I went into immediate action mode. I tried to pluck it out with my fingernails. I broke two nails. I saw the big long wooden tongue depressor things in the jar. I hopped up off the table to retrieve two of the wooden sticks so that I could form a makeshift pair of tweezers and pluck the hair out. As I hopped up I took half the roll of paper off the table with me because , you guessed it , this hair had sent me into such a downward spiral I was sweating and the paper on the table had stuck to my ass and was now walking with me to retrieve the wooden sticks.
The wooden sticks didn’t work. I think it’s because they weren’t pointy enough on the ends to snag the little hair. So, then I’m stuck standing there, in my paper gown, pink sheet, and socks, holding two wooden sticks that I now don’t know what to do with. Do I put them back in the jar? Why not? Why the hell does a gynecologist have tongue depressors anyway?
No. I cannot do that to my fellow girlfriends. I put them in my purse. Now I’m worried that he’ll see them and think I’m a thief. So I bury them deep into the pits of my purse. I’m talking, beneath the receipts, beneath the cheerio crumbs from yesteryear.
I hop back onto the table just in time for Dr. Hoohoo to bless me with an appearance. The exam goes well and rather fast. And, then it’s time for him to do the breast exam. I try and mumble something about stray hairs and masturbation. He opens the paper gown and the black hair is now surrounded by red skin. It looks like a bullseye. Like I should’ve just drawn a big arrow up my stomach pointing directly to the hair and sent out invitations to the nursing staff and the docs down the hall to come and check this hair out. And, I think the amount of sweat pouring out from under my boobs is worth mentioning. The hair was not only surrounded by red skin, it was swimming in a pool of boob sweat.
He paused, but only for a professional minute, then went on to doing the exam and said nothing. But, I know at the next HooHoo Convention he’ll be there at the podium talking about his patient’s boob hair. There’ll even be a Power Point Slide.
On the way home I was itching my neck. I thought the only thing that could make this better is if I broke out in hives and then had to go and see my general practitioner. At a red light, I pulled the mirror down and looked at my neck for the hives. There were no hives. But, there was this stray hair. And, I’m not talking about a short little beard hair. I’m talking about a good inch long hair.

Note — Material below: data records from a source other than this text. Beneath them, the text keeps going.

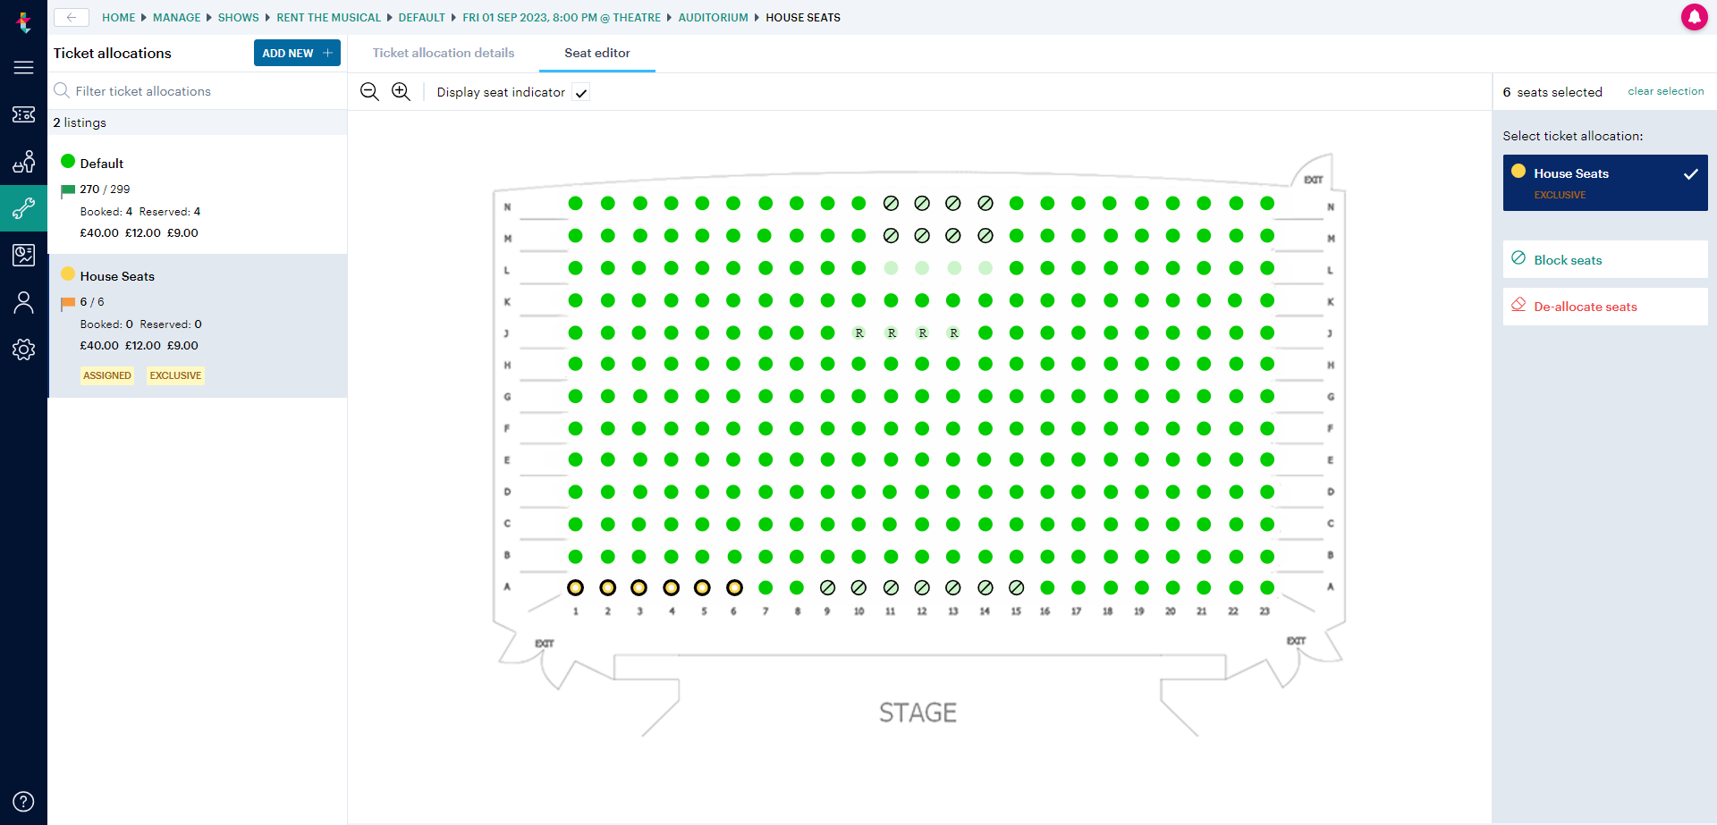This screenshot has height=825, width=1717.
Task: Open the hamburger navigation menu
Action: [x=23, y=67]
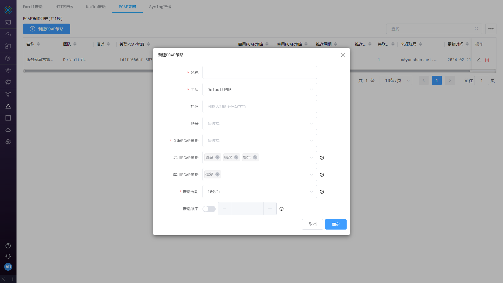This screenshot has width=503, height=283.
Task: Open the screen cast icon in sidebar
Action: pyautogui.click(x=8, y=22)
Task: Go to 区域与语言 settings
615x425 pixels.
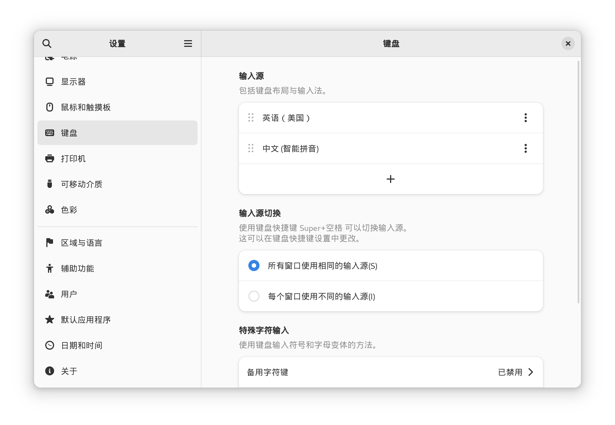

Now, how fucking long has this hair been growing out of my neck? We’re not talking about the chin. We’re talking NECK. And, this fucker is so long that if the wind blew it would blow with it. How many people have had a conversation with me that couldn’t keep their eyes off this outrageously long neck hair? And, where is my husband? Didn’t we vow something like, “for better..worse, sickness, health, tell your heifer wife when she has a NECK HAIR that needs plucking!” Am I really that big of a dolt that I didn’t see it all this time either? When my colorist colored my hair 3 weeks ago why didn’t she offer to stain that hair on my neck, too? She did my eyebrows, why not throw in the neck hair.
Fuck, I need a drink and more estrogen.